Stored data
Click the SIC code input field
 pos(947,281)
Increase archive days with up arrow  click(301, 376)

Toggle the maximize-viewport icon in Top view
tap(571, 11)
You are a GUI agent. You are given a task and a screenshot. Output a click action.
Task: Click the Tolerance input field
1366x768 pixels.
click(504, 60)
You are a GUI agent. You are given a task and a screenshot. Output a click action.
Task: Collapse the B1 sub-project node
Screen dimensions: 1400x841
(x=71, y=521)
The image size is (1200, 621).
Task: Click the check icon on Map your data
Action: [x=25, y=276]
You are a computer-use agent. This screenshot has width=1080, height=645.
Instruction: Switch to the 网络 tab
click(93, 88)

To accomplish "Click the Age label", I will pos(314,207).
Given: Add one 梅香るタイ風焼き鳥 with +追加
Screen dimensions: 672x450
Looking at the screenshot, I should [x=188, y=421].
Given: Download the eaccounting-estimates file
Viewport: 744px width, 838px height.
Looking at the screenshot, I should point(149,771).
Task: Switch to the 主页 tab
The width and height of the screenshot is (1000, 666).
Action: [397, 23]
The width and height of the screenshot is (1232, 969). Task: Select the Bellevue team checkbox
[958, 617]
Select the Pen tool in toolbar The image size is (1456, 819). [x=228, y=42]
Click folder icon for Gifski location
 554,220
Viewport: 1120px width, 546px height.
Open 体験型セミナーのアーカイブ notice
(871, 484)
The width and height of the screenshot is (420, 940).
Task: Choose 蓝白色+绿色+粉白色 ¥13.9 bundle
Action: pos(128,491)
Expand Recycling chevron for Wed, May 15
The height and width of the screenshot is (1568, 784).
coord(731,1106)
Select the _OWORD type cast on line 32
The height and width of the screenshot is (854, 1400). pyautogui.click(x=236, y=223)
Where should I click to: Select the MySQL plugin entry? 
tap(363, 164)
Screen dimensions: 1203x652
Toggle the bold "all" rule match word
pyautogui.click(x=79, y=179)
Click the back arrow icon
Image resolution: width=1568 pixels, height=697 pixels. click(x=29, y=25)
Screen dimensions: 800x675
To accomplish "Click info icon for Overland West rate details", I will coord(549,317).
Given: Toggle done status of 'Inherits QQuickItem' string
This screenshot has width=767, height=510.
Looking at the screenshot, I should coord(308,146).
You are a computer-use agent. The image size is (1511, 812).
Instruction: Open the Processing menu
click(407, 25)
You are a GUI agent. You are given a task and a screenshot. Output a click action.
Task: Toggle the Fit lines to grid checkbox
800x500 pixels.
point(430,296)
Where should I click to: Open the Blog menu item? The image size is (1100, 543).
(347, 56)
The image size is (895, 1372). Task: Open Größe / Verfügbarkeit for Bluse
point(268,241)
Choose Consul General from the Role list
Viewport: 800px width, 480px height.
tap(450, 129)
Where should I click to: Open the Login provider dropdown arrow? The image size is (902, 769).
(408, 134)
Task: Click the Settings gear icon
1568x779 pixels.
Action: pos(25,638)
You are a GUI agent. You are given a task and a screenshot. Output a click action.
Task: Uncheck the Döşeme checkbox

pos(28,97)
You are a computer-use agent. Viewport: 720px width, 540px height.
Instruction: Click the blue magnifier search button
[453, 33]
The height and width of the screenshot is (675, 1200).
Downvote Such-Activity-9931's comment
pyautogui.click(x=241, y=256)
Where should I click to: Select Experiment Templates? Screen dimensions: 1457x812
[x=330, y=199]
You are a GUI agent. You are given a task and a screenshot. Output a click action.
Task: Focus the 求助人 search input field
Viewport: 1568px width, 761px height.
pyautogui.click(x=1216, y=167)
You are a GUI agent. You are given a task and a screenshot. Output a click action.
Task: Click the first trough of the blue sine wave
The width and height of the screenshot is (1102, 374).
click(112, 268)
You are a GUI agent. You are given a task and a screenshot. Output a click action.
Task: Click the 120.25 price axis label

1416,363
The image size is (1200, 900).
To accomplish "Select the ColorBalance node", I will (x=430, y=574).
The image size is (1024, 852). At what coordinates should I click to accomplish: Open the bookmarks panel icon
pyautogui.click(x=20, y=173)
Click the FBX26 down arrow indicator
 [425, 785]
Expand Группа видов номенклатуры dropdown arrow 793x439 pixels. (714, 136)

=== TASK ITEM ===
All lines above from the one containing "The width and height of the screenshot is (1000, 666)." to the one containing "Screen dimensions: 1203x652" must be repeated exactly, both lines included, and no others.

=== RESULT BELOW ===
The width and height of the screenshot is (1000, 666).
Action: [397, 23]
The width and height of the screenshot is (1232, 969). Task: Select the Bellevue team checkbox
[958, 617]
Select the Pen tool in toolbar The image size is (1456, 819). [x=228, y=42]
Click folder icon for Gifski location
 554,220
Viewport: 1120px width, 546px height.
Open 体験型セミナーのアーカイブ notice
(871, 484)
The width and height of the screenshot is (420, 940).
Task: Choose 蓝白色+绿色+粉白色 ¥13.9 bundle
Action: pos(128,491)
Expand Recycling chevron for Wed, May 15
The height and width of the screenshot is (1568, 784).
coord(731,1106)
Select the _OWORD type cast on line 32
The height and width of the screenshot is (854, 1400). pyautogui.click(x=236, y=223)
Where should I click to: Select the MySQL plugin entry? 
tap(363, 164)
Screen dimensions: 1203x652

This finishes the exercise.